* [DOCUMENT]:
<<<<

The formula for conical springs is based on ordinary compression springs ie for each turn on the conical spring
here are some formula :-

the rate for each individual turn or
fraction of a turn                   = k=Gd^4/(8*D^3*Na)

total rate k for a complete spring
of different diameter turns        = k= 1/((1/k1)+(1/k2)etc)

To calculate stress in the wire the mean diameter of the
largest active coil is used at the required load ie:-

                S= 8*P*D*Kw/(3.142*d^3)

The solid height of a conical spring of a uniform taper but not telescoping, with squared and ground ends can estimated
from :-   

               La=Na*(d^2-u^2)^0.5 + 2d

where G= modulus of rigidity of material
      d= wire dia
      D= mean coil diameter
      Na = number of active turns
      k = spring stiffness
      S = stress
      P= spring load
      La= solid height of spring
      u = o.d of large coil - o.d. of small coil/(2*Na)
      Kw1= (4*C-1/(4*C+1))+ 0.615/C
      C = mean dia of largest coil/ wire diameter

The rate formula is valid only if the pitch angle is less than 15 degrees or the deflection per turn is less than D/4

hope this helps

regards desertfox


Conical helical spring can be designed in two ways
1. As a linear spring where the pitch is variable so that all coils will come to touch each other at the same time when pressed to solid.

2. As a non-linear spring where the pitch is constant. Therefore the largest coil will  touch the coil above it first and then the second and so on thereby, creating a non-linear rate spring where each time a coil reaches the coil above it the number of active coils decrease and the rate of the spring increase.

The rate of the first type of spring can be calculated/estimated as a standard helical coil using the average diameter of the conical spring. The stresses should be calculated with respect to the largest diameter because the stresses are the highest at the largest coil.

Calculating the variable rate of the second type is more complicated and done in steps. First you treat the spring as a normal spring until the largest coil touches the coil above it. Then you deduct one coil and do the calculations until the next coil touches the coil above it and so on. Since the smallest coil will be the last to work, the stresses are calculated with respect to the smallest coil.


What about a spring that shall close to the wire diameter?

for the deflection I had got this formula from a old book

 deflect= 16 P /(d^4 G) * ( R1^2 +R2^2) (R1+R2)

P= load
d= wire diameter
G= shear modules
R1 R2  = mean radii of two end coils

It is aplicable yet??

On the same book i read

m= 2 * R2 / d

What does it mean??

Thanks in advance (TIA)





Something in the formula for the deflection does not seams right. The number of active coils "Na" is missing. Which book are you refering to? Anyway, for a conical spring to have a solid height of one wire diameter, the coils should be designed such that each coil outside diameter is smaller than the coil underneath inside diamter. The formula that desertfox gave for the spring constant is valid and the spring will have a linear rate characteristics (you can use the (R1+R2) instead of the D in the formula




 yes the Na term is miss , by me .

>>>>

* [SHORT TASK 1]:
In the conical spring thread, why does a constant-pitch conical spring have a non-linear rate? Answer in one to three sentences.
* [SHORT TASK 2]:
Continue the conical spring thread from its last reply.
Nothing in the listing is needed here.

* [STORED DATA]:
<<<<

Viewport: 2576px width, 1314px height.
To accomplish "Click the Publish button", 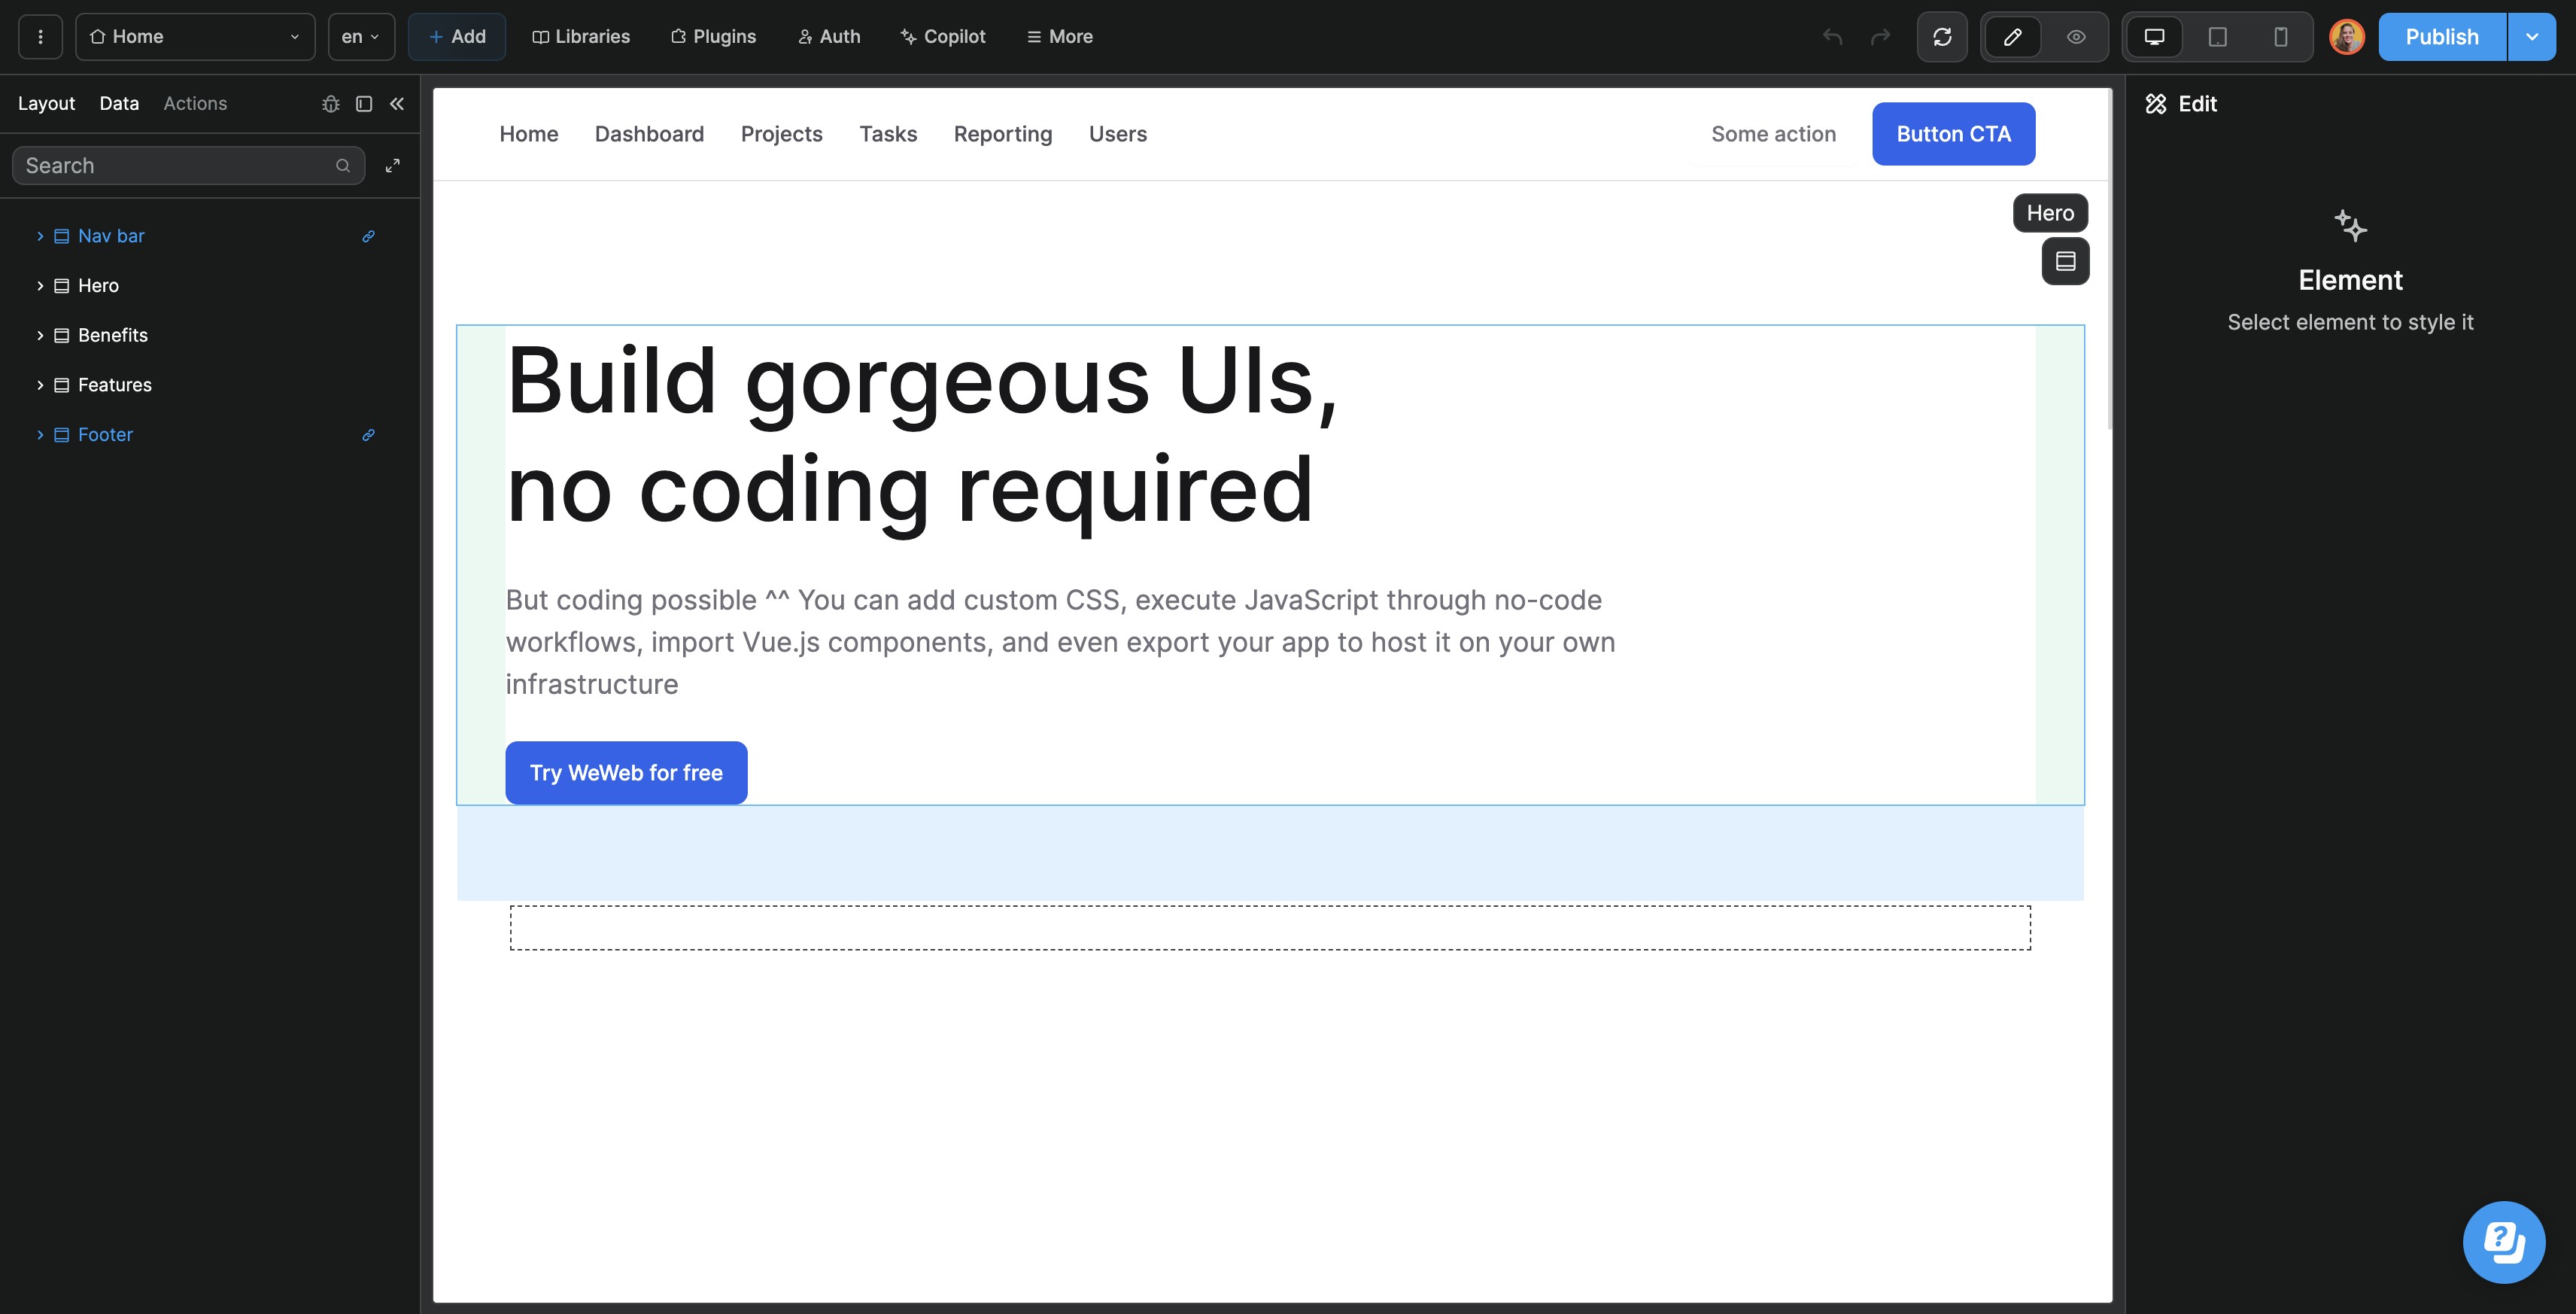I will (2441, 37).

>>>>

* [EXERCISE RESULT 1]:
With a constant pitch, the largest coil touches the coil above it first, then the next coil does, and so on. Each time a coil closes, the number of active coils drops, so the spring rate increases.

* [EXERCISE RESULT 2]:
deflect= 16 P Na /(d^4 G) * ( R1^2 +R2^2) (R1+R2)




I still think the formula is not correct it should be 8 instead of the 16 and it should be R1^3+3*R1^2*R2+3*R2^2*R1+R2^3 which is (R1+R2)^3=D^3  instead of the ( R1^2 +R2^2)*(R1+R2) which is R1^3+R1^2*R2+R2^2*R1+R2^3.

You didn't answer which book you are refering to.


Israelkk , thanks for your help .

About the book , it is a old one, author Celso Maximo del Cosso , edited in 1952 at Madrid Spain .
but this formula is equal to one I got from other old book
Machines from Germany and I found it too here


I had change J [Polar area moment]   = Ix + Iy =

(pi d^4 / 64 )* 2 = pi d^4/32
thus the term
pi/(2*j) = pi/2 * (32 /(pi d^4))= 16/d^4
about the term
((r1^2+r2^2)* (r1+r2))
it is the same at all books
I'm new on this topic , and  I want to learn.
I'm a 56 years old student since the last 39 years when I begun my technician carrer, of course I got my degree by 1969, but allways I kept learning a bit every day.
In this case I need a conical spring 100 mm free length , to be closed at the wire diameter, the outside big diameter is 70 mm  , the inside small diameter 38 mm.
the whole stroke [100 mm] is done in about 10 seconds , and the run to the whole length by the spring own speed .
It guess the load would be about 5 to 7 Kg.
It will be used on a two diameter hole saw to extract the piece of material cuted.
So the compression is done while cuting the 100 mm and the expansion is done when the cut is end through the material tickness.
The piece to extrac is like a washer 76 mm od 34 id the 100 mm is because the material is diplayed in 20 each  5 mm layers.
Hope it make  clear.
I had done  a calc , I will post it here later , I had to copy and paste.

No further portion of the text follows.